- Action item: Could you return every line of the records below that contains the word "აგრესიას"?

(Dataset items)
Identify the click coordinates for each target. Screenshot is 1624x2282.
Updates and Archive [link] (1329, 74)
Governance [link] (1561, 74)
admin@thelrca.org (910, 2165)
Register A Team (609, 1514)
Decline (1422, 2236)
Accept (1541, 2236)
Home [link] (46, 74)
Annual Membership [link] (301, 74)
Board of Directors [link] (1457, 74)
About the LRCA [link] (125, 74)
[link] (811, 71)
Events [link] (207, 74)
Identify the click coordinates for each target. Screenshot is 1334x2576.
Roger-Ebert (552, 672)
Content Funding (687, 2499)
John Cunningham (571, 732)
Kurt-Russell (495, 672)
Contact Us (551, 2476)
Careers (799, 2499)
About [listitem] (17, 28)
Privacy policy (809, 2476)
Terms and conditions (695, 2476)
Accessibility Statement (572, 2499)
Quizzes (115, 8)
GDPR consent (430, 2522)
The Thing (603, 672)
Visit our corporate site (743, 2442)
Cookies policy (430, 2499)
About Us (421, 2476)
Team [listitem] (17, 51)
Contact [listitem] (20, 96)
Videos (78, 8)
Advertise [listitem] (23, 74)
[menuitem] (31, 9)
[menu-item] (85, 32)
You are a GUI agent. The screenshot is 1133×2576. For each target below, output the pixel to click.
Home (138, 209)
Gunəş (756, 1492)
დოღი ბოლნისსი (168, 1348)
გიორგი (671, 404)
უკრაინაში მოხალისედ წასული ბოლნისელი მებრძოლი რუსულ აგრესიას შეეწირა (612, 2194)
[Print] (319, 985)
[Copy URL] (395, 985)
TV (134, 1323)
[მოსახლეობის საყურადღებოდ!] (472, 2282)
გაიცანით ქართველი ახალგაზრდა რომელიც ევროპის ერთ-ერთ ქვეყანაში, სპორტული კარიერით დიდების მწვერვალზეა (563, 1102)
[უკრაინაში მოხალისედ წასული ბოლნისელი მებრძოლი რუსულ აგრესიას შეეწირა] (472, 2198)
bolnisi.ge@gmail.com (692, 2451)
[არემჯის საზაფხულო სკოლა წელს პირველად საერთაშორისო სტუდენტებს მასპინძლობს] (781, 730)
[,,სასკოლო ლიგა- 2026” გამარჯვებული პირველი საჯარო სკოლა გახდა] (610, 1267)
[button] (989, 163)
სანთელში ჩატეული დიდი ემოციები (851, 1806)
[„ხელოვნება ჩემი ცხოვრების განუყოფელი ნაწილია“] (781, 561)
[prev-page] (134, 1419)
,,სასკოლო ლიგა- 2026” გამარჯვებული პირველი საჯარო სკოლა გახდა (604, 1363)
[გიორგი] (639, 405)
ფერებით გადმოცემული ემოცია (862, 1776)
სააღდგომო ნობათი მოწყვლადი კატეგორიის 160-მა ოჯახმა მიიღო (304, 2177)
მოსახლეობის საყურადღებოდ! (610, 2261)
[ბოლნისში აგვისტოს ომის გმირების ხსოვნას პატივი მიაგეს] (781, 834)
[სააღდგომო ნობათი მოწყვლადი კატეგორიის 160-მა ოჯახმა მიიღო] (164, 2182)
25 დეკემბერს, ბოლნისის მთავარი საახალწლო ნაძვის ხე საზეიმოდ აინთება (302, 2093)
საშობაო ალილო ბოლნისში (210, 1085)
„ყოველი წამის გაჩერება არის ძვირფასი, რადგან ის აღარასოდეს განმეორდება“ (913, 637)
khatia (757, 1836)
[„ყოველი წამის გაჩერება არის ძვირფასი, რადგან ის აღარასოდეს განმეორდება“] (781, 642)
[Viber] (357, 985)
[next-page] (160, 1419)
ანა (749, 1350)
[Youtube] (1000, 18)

- Solution for this problem:
უკრაინაში მოხალისედ წასული ბოლნისელი მებრძოლი რუსულ აგრესიას შეეწირა (612, 2194)
[უკრაინაში მოხალისედ წასული ბოლნისელი მებრძოლი რუსულ აგრესიას შეეწირა] (472, 2198)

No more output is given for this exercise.